面白そうな話なので、簡単な論考を書いてみました。ご興味とお時間のある方はどうぞ。

ます、SIRモデルについてさらっとシンプルに説明します。このモデルは、感染者数が指数関数的に増加するという数学的な理論がベースです。

現在の定説では、新型コロナは感染者1人が2.5人にうつすとされています。
この理論によると、時間とともに感染者数は1人→2.5人→2.5×2.5=6.25人…と指数関数的に増大していきます。
つまり、たった1人の感染者が、あっという間に何千人、そして何万人にもふくれあがり、重症者や死亡者が続出することになります。
これが、新型コロナウイルスが恐れられている最大の理由です。

・池田信夫氏による解説はこちら
・もう少し理論的で厳密な解説はこちら
・シミュレーションをしたいかたはこちら

ただ、現実の数字とここまで乖離しているのなら、理論が間違っているに決まっています!

そこで、私自身の備忘録として、その理由を書いておくことにします。

残念ながら、ここからの解説は高校の数Ⅲ程度の知識が必要となります。
お好みでない方は、この部分は読み飛ばして次の結論に進んでください。

《解説開始》

SIRモデルの大前提は

1. 「連続かつ微分可能」な確率密度関数
2. 感染の感受性は人や環境によって変わらないという「斉一性」
3. 感染者が外部と流入・流出しないという「閉鎖系」

です。

1.ですが、現実の離散的なデータを近似しているため、感染者数が極端に減った場合には、モデルの計算値から大きく外れる可能性があります。真面目にやるなら、量子力学のように、離散的なデータを扱えるように改良する必要がありますが、私はギブアップです…[たらーっ(汗)]

2.については、誰もが同じ条件かつ一定の確率で感染するはずはありません。新型コロナは、性別、年齢、血液型などで感染率が違うことは、実証データで確認されているからです。

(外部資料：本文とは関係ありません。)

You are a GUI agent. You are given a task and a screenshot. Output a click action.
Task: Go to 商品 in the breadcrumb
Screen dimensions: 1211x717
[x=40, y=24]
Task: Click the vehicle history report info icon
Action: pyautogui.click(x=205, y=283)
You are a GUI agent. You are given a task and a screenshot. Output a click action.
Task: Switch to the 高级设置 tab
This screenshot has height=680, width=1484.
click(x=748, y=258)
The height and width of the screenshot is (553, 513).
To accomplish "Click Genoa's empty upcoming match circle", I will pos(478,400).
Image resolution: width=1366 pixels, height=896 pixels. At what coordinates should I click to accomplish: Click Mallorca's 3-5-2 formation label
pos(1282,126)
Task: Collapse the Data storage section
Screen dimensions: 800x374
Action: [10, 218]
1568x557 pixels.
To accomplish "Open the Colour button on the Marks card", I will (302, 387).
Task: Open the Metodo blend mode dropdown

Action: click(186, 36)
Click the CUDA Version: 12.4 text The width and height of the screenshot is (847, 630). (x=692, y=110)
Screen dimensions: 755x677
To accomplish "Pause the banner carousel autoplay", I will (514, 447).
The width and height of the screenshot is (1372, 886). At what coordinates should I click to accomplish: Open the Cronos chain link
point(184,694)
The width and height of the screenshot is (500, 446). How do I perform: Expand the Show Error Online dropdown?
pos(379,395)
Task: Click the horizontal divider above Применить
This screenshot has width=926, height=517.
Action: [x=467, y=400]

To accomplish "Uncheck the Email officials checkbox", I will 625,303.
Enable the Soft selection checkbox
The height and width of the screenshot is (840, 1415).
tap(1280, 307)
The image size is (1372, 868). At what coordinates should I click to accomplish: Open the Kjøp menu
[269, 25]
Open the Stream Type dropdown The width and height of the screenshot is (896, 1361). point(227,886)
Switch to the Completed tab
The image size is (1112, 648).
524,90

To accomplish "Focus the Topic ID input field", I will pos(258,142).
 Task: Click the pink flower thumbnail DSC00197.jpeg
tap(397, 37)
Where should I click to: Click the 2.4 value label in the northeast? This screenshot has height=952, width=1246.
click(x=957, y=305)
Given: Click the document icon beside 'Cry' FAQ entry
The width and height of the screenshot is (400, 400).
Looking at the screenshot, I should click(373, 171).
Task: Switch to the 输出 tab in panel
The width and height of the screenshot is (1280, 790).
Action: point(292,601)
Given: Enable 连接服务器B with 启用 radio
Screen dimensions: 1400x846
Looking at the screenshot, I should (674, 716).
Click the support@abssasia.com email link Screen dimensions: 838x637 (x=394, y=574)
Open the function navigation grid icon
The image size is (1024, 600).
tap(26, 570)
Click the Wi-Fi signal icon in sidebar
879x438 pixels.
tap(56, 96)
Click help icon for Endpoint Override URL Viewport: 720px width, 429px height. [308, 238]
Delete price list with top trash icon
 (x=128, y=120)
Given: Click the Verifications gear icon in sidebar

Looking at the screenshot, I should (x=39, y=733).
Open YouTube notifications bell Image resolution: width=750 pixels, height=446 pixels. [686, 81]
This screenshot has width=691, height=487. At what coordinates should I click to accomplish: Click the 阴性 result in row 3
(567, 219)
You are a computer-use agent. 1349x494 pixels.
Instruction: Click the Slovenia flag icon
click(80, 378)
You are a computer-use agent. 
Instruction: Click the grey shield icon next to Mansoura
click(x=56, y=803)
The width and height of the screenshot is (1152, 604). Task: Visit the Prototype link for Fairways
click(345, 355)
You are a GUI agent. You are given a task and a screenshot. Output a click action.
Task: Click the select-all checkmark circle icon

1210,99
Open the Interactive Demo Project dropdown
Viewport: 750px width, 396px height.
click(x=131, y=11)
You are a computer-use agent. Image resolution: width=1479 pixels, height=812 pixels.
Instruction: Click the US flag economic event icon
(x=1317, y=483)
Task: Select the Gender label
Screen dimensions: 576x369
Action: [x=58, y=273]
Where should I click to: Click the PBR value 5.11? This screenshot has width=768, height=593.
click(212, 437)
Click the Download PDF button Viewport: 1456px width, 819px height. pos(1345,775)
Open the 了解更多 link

3.ですが、今回のように、感染源が大量の帰国者と推定されるケースでは、モデルを修正しないと使えません。ただし、入国制限で外部からの流入をシャットアウトした後なら成り立つはずです。

この中で、一番影響がありそうなのは2.です。

《解説終了》

結論としては、やはり2.の斉一性が問題の核心のようです。

そうしたら、あっさり解答が見つかりました。新型コロナは全員には感染しないらしいのです。次は専門家会議の尾身茂副座長のインタビュー記事からの抜粋です。

インフルエンザとの違い「クラスター」とは

ここに感染した人が5人いたとします。このウイルスは不思議なことに、5人全員感染したんだけれど、そのうち4人は、濃厚接触の方がいても感染させないんです。人に感染させるのは、5人のうちの1人だけ。これがインフルエンザの場合は、5人が感染すると、それぞれが1人とか、2人いかないくらいの人に感染させるんですけど、今回のコロナは、5人のうち4人は、自分は感染しても近くにいる人にうつさない。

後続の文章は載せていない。